Lo studio conferma quindi che la modulazione della regione frontale dell’emisfero destro del cervello correla con la regolazione emozionale, agendo come una sorta di centro di controllo per le altre regioni coinvolte nella generazione delle emozioni, in una modalità di tipo “top-down”. La strada per poter arrivare a un nuovo trattamento della depressione, basato sul ripristino della corretta regolazione emozionale, è tuttavia ancora lontana, anche perché lo studio è stato effettuato su un campione di volontari sani. “Una volta identificato il network cerebrale che si vuole modulare e gli effetti che si vogliono ottenere in una determinata patologia bisogna innanzitutto delineare il protocollo, eccitatorio o inibitorio, da applicare sui pazienti. È poi importante escludere possibili effetti aspecifici e/o effetti placebo della TMS”, commenta Busan.

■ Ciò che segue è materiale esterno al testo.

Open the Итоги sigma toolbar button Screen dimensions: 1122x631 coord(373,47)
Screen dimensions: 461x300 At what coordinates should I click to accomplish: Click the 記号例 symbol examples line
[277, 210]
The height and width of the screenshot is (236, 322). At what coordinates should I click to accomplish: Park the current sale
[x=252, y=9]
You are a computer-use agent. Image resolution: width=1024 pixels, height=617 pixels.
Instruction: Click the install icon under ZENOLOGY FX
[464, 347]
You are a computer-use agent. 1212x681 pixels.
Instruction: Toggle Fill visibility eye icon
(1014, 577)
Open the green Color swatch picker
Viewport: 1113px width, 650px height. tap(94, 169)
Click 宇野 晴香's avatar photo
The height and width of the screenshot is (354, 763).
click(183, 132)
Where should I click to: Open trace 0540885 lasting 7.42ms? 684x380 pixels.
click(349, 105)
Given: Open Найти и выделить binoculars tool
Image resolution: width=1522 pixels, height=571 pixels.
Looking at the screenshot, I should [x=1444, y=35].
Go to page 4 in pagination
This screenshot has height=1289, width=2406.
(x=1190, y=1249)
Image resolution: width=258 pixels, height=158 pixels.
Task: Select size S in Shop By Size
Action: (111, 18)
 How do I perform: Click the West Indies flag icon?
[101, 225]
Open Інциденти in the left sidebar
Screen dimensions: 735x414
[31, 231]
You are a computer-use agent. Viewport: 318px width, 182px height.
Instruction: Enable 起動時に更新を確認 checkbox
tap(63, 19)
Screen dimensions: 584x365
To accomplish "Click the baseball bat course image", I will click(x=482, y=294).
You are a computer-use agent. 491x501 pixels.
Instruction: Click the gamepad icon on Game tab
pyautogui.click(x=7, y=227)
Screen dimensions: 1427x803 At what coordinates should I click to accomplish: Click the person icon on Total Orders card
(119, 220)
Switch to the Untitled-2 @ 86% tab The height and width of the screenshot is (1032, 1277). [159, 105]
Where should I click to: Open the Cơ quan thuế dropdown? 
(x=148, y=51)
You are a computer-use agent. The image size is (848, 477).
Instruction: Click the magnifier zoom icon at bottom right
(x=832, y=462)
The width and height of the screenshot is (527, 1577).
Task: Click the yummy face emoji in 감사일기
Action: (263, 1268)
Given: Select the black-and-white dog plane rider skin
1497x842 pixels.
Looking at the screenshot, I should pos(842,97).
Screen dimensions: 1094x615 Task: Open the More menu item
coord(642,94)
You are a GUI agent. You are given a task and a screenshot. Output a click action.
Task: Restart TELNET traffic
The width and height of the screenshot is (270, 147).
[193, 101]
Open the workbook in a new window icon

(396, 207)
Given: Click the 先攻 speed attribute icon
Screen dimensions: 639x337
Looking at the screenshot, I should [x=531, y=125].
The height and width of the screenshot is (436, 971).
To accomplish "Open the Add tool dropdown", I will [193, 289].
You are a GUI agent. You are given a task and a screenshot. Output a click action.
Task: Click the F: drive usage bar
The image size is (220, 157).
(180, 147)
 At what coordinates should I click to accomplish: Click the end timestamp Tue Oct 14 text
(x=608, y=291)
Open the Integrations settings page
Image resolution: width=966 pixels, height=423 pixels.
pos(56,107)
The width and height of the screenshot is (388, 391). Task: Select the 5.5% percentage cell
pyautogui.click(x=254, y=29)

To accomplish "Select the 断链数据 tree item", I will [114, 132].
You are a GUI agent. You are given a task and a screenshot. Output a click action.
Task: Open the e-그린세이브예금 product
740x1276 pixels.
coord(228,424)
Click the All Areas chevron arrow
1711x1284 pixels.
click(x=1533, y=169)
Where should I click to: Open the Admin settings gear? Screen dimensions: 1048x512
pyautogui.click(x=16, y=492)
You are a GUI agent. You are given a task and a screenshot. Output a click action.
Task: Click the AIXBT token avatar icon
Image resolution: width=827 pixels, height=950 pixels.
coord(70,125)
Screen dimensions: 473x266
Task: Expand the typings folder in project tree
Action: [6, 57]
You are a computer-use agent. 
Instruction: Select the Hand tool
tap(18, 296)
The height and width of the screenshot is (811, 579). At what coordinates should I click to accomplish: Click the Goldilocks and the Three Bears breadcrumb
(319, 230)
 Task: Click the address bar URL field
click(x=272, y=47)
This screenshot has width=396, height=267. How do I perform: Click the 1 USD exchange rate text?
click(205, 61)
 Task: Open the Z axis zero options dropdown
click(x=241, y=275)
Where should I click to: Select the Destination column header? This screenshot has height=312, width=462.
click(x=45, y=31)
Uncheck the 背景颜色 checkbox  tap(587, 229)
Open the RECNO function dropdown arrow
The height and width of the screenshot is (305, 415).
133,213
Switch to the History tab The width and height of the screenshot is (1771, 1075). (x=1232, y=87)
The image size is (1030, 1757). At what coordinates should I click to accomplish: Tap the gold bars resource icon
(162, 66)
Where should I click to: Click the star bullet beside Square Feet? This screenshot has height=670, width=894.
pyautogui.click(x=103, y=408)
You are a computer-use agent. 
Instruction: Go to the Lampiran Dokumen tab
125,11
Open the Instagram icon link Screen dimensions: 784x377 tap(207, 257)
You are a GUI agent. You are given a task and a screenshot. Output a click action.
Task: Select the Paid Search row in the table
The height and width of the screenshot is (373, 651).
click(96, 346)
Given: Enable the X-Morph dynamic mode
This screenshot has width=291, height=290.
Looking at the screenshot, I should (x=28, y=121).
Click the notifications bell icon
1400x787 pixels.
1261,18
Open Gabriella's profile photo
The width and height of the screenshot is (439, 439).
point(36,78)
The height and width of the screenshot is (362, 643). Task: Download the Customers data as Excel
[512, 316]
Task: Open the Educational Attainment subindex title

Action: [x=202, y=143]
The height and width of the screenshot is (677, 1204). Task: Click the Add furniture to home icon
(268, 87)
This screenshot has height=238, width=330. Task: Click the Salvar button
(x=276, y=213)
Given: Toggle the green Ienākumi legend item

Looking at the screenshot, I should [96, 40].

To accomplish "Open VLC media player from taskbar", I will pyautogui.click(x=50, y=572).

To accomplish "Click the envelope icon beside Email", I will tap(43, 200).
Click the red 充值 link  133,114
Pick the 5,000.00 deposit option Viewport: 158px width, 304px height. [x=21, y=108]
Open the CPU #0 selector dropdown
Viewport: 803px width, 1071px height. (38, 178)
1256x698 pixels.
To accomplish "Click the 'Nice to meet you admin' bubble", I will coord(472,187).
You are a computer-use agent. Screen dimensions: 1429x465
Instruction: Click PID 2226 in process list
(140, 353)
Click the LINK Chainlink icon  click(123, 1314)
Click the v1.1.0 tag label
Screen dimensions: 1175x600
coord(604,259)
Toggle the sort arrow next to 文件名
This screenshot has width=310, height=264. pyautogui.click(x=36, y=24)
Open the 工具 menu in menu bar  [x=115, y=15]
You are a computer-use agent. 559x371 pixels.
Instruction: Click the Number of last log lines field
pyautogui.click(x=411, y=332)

I risultati dello studio tedesco incoraggiano la ricerca sulla TMS ripetitiva di tipo eccitatorio per trattare la depressione, magari affiancandovi terapie di efficacia conclamata. “Non è infrequente trovare dei trial clinici che prevedono l’associazione della neuromodulazione a un protocollo di riabilitazione classico o comportamentale”, conclude Busan, “magari per potenziarne gli effetti”.